#### STATED PROBLEM 1
Which two lexicons work together to support judgment paradigms, according to the page on judgment data?
#### STATED PROBLEM 2
Reproduce everything in the page on judgment data from "Four Orthogonal Dimensions" down to "is being measured.".
#### STATED PROBLEM 3
Pick up the page on judgment data after its last sentence and continue it.

#### PAGE TEXT
Judgment Data
Layers represents the full lifecycle of linguistic judgment data, from experiment definition through stimulus construction, data collection, and agreement analysis. The pub.layers.judgment and pub.layers.resource lexicons work together to support all major judgment paradigms used in psycholinguistics and computational linguistics.
Four Orthogonal Dimensions
Following bead's design, every experiment definition can specify four independent fields:
measureType: What property or behavior is being measured.
taskType: What behavioral response instrument collects explicit responses. Omit for passive paradigms.
presentation: How stimuli are displayed (RSVP, self-paced, whole-sentence, auditory, etc.), including chunking and timing parameters.

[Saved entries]
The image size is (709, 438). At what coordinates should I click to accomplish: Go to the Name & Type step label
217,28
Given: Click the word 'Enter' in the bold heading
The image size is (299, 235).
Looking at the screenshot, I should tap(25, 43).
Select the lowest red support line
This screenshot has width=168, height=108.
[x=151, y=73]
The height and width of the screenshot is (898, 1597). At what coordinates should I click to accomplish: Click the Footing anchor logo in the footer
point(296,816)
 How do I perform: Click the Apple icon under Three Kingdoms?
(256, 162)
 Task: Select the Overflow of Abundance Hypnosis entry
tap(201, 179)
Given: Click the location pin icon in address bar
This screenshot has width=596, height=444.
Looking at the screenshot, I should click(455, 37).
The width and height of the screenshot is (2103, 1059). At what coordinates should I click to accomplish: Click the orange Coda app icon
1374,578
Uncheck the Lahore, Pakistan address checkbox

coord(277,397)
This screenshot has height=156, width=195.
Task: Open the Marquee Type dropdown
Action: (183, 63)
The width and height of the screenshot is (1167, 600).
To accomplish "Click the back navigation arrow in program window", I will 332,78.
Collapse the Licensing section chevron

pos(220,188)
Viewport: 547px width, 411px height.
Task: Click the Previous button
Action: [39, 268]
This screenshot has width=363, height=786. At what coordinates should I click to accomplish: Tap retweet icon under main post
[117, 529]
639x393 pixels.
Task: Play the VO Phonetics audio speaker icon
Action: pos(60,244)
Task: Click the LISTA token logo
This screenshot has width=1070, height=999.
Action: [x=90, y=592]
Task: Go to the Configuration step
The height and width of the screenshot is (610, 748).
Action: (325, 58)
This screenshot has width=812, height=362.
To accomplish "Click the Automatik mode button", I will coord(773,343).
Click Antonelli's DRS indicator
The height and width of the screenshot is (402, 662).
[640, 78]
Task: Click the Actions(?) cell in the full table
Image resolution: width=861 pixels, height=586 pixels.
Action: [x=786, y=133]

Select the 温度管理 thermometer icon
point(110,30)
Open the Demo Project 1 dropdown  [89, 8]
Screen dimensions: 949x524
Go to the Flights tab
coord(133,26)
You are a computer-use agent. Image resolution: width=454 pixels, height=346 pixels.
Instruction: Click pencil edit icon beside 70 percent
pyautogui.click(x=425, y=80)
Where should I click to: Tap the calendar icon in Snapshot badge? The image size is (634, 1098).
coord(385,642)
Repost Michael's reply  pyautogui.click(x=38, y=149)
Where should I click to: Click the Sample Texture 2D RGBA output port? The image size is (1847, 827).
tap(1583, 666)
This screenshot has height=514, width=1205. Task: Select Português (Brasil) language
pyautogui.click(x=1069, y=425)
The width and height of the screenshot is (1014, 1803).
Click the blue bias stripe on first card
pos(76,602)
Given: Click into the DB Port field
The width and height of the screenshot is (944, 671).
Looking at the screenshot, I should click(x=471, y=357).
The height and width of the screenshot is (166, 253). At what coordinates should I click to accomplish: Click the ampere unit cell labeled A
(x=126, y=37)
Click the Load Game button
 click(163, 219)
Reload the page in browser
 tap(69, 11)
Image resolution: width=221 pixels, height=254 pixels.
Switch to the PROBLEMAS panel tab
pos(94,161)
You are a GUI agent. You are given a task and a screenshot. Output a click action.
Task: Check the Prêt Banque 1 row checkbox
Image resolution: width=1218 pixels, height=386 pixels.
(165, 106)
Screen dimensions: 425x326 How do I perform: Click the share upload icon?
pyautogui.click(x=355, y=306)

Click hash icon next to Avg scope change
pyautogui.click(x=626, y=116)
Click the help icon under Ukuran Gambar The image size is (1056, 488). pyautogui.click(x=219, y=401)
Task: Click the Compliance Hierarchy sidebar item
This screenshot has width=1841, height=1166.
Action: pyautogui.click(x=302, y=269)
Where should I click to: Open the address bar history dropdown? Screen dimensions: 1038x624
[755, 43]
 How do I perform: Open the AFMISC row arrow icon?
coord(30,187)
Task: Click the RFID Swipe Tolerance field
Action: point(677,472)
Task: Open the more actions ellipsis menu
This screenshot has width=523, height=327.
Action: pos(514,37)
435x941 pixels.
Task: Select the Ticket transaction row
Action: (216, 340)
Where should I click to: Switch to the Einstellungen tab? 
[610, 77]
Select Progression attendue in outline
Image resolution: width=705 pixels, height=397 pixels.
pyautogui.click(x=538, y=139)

#### WRITTEN REPLY 1
The pub.layers.judgment and pub.layers.resource lexicons.

#### WRITTEN REPLY 2
Four Orthogonal Dimensions
Following bead's design, every experiment definition can specify four independent fields:
measureType: What property or behavior is being measured.

#### WRITTEN REPLY 3
recordingMethods: What instruments capture data (keyboard, button-box, EEG, eye-tracking, etc.). An experiment can use multiple simultaneous recording methods.
These are fully independent. An acceptability experiment can use an ordinal scale, a binary yes/no, or a magnitude estimate. The same RSVP presentation can be used with EEG, MEG, or behavioral-only recording. A preference experiment can use forced choice (pairwise comparison), multi-select (best-worst scaling), or ordinal scale (direct ranking). The measure type tells consumers what the data represents; the task type tells them how explicit responses were collected; the presentation tells them how stimuli were shown; the recording methods tell them what instruments captured data.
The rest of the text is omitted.